The cover image is of traders and brokers on the circular steps of the trading pit probably from the 1990's or early 2000's


Dec Wheat - Steady to 1 Higher


Dec Corn - Steady


Nov Beans - Steady to 1 Lower


From yesterday's December Corn comments:


"Support now should be 478-477 and resistance is from 482-484"


Today's high in December Corn was 483.50 and the low was 476.50. The high print was 1 tick above last weeks high as you will see on the chart depicted with a short red line running across last week's high.


The fact that corn accomplished both a higher high and low is support for the bull story - the chart is attempting to climb out of the base. The most likely scenario for tomorrow's trade is for the bulls to push for higher high's again, above 485 and shooting for 490.


December Corn's market action today looks like an a-b-c correction, therefore the next logical step would be higher highs. Another argument for further upside action is the volume on the trade ladder to the right.


To explain, the bulk of the trading volume was near the low of the day at the a - point, between 479 and 480 - this is the fund bulls defending and adding to their long position. If the peak volume was between say 482 and 483, closer to the top of the range, we probably would be looking for lower lows tomorrow.


This is the same concept we were considering last week, the first day we were looking for the 473.50 area to hold support. The volume spiked that day between 474 and 475.25 confirming the validity of that support at the bottom part of the trading range.


Have a look at today's 2 hour corn chart once again. Support is 496.


November Soybeans are constructing a small inverted head & shoulders formation with the right shoulder above the left - this aspect is more bullish than if the right shoulder were even, or below the left shoulder.
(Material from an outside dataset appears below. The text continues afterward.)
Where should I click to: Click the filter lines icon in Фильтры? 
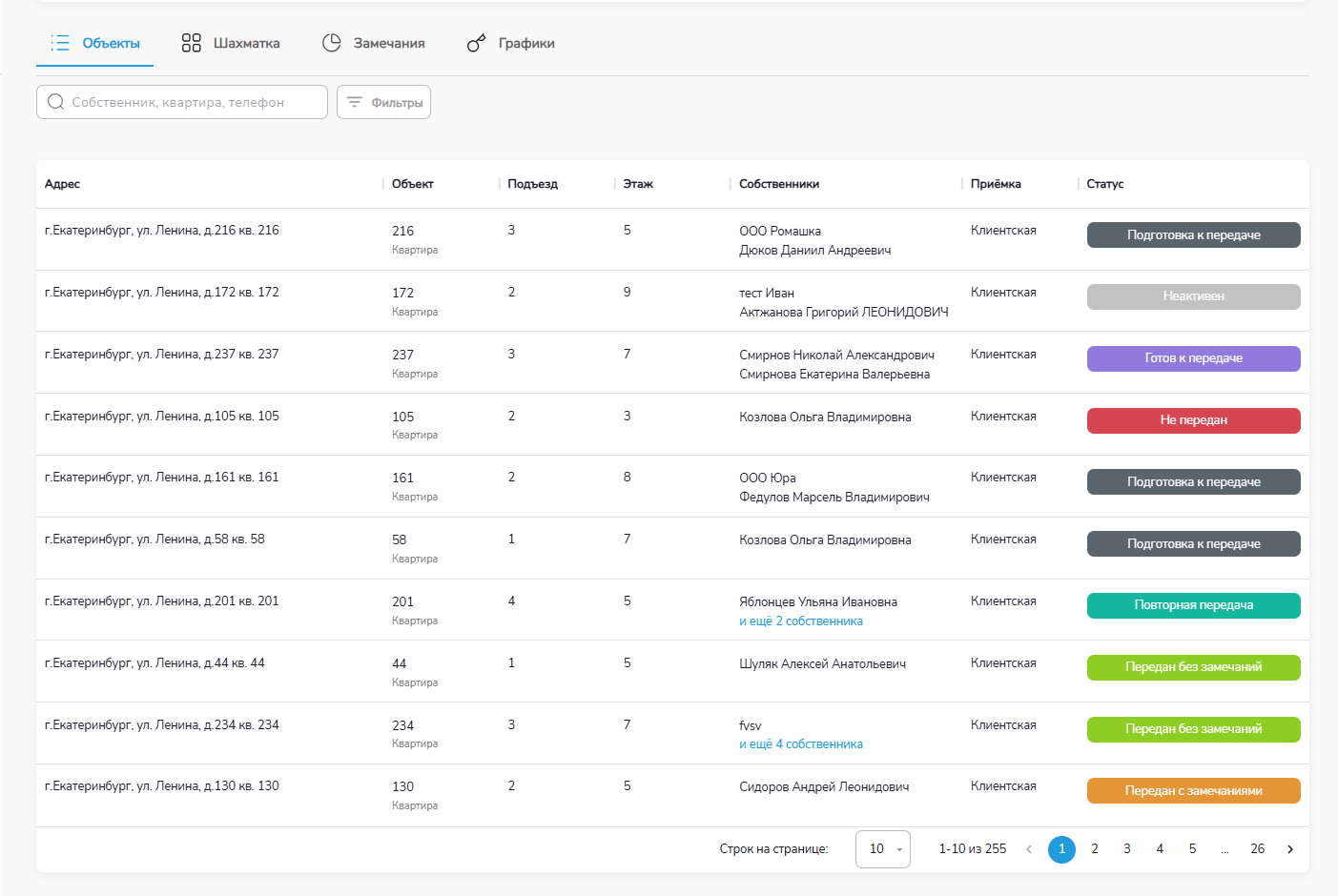(355, 102)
As in corn, this bean pattern is an added trading day of confirmation that yesterday's swing low should not be challenged or eclipsed. The target price higher is about 1332, 5 cents above the first resistance point mentioned yesterday of 1327. Actually, first resistance now is 1311-1312, the neckline.


To be clear about the name of this pattern - Unfortunately, the head & shoulders pattern is not humanly anatomically correct. The neckline is below the base of the neck on the chart, instead of where it should be.


Maybe they should of called it the waistline instead. I found this explanation of the neckline on investopedia.



Take a look at the 1 hour November Bean chart, featuring the bottoming pattern. Support is 1298


December KC Wheat should have found a good bottom, as well. It has also formed a small inverted head & shoulders pattern which is in the vicinity of where we thought a solid low should form, last week.


This bottoming formation should thrust prices up towards 737-738, which is the top of the current trading channel. See if you can spot the neckline on the 2 hour continuation KC Wheat chart.


The November Crude Oil, indeed sold off sharply to test 88.37, then rallied sharply back up to the 90.50 level during today's trading session. This was a higher close by .86 cents. We will take a look at crude again tomorrow.